# How do you locate the discontinuities of the function y = ln(tan(x)2)?

Apr 10, 2015

Assuming this says $y = \ln \left(2 \tan x\right)$:

Recall that $\ln x$ is continuous within its own domain (this is a tricky definition, but all it means is that its own domain happens to extend towards 0 without getting to 0, making it "continuous" because it never gets to a well-defined boundary). Its domain is $\left(0 , \infty\right)$, while its range is $\left(- \infty , \infty\right)$.

Also recall that $\tan x$ has a vertical asymptote at $x = \pm \frac{n \pi}{2}$ (it looks almost like $y = {x}^{3}$ with sharp vertical breaks), and is ZERO every integer $\boldsymbol{\pi}$. However, again, you could say it is continuous within its own domain because it has double-sided limits but does not ever truly reach a well-defined boundary.

The first thing to look at is where the ln function has discontinuities. The natural log function looks at the value in parentheses and evaluates the power to which e, Euler's number, must be raised to be equal to the value in the parentheses. For example:

$\ln \left(1\right) = 0$ This implies that ${e}^{0} = 1$ which makes sense. You can also see this equivalence by making both sides exponents of e.

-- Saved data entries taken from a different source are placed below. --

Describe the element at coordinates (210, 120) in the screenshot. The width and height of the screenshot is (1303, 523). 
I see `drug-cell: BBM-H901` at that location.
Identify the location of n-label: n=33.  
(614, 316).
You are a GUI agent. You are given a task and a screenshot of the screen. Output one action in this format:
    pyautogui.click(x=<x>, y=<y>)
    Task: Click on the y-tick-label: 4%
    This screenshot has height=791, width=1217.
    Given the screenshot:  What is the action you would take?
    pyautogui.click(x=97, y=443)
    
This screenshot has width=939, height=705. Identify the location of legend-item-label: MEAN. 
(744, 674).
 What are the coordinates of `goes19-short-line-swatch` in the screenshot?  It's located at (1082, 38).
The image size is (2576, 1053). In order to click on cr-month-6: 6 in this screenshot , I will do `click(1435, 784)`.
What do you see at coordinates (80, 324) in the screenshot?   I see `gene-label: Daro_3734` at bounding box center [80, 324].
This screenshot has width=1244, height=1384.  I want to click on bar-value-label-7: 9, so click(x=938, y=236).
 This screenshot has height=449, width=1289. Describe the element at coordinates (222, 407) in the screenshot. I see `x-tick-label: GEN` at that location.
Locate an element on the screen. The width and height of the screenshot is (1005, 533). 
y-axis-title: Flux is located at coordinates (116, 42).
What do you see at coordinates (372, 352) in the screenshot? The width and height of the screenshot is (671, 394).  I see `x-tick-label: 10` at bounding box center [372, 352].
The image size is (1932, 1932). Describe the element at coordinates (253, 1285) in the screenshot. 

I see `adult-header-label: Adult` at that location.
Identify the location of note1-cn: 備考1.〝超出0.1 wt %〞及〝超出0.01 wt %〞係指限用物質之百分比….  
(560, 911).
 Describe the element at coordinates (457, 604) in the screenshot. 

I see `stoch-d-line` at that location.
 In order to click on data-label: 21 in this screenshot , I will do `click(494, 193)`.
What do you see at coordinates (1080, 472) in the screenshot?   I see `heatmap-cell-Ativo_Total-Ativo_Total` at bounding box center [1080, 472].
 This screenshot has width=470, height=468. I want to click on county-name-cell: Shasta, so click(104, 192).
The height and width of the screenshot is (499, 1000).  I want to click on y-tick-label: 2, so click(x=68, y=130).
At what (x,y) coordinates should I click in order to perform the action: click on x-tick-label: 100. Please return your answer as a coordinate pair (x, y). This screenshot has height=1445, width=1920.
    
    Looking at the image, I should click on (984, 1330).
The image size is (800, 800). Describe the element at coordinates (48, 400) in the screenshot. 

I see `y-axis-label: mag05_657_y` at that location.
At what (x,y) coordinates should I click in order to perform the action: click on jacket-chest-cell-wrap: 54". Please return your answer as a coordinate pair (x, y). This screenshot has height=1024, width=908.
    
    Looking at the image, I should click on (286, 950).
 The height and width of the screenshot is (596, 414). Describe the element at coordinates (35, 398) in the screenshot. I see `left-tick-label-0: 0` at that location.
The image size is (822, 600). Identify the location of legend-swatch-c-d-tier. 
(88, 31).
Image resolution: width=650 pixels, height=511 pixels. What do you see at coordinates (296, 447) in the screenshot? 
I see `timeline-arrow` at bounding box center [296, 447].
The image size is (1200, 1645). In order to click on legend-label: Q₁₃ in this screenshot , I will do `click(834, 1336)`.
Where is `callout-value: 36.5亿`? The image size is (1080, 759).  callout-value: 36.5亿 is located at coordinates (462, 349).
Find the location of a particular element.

From this example, it becomes clear that we will have a problem if we take the natural log of 0. What power could e be raised to to make it 0? The answer is a discontinuity, in this case the discontinuity is negative infinity. Since there is a discontinuity in the ln function at $\ln \left(0\right)$, finding any points where the interior function equals 0 will be finding discontinuities. To find the rest, find where the interior function has discontinuities.

As a result, this has discontinuities if

• $x = \pm \frac{n \pi}{2}$ --- this covers the case of $\pm n \pi$ as well as $\pm \frac{n \pi}{2}$, as we want $\pm \frac{\pi}{2} , \pm \pi , \pm \frac{3 \pi}{2}$, etc.

$n \in \mathbb{Z}$.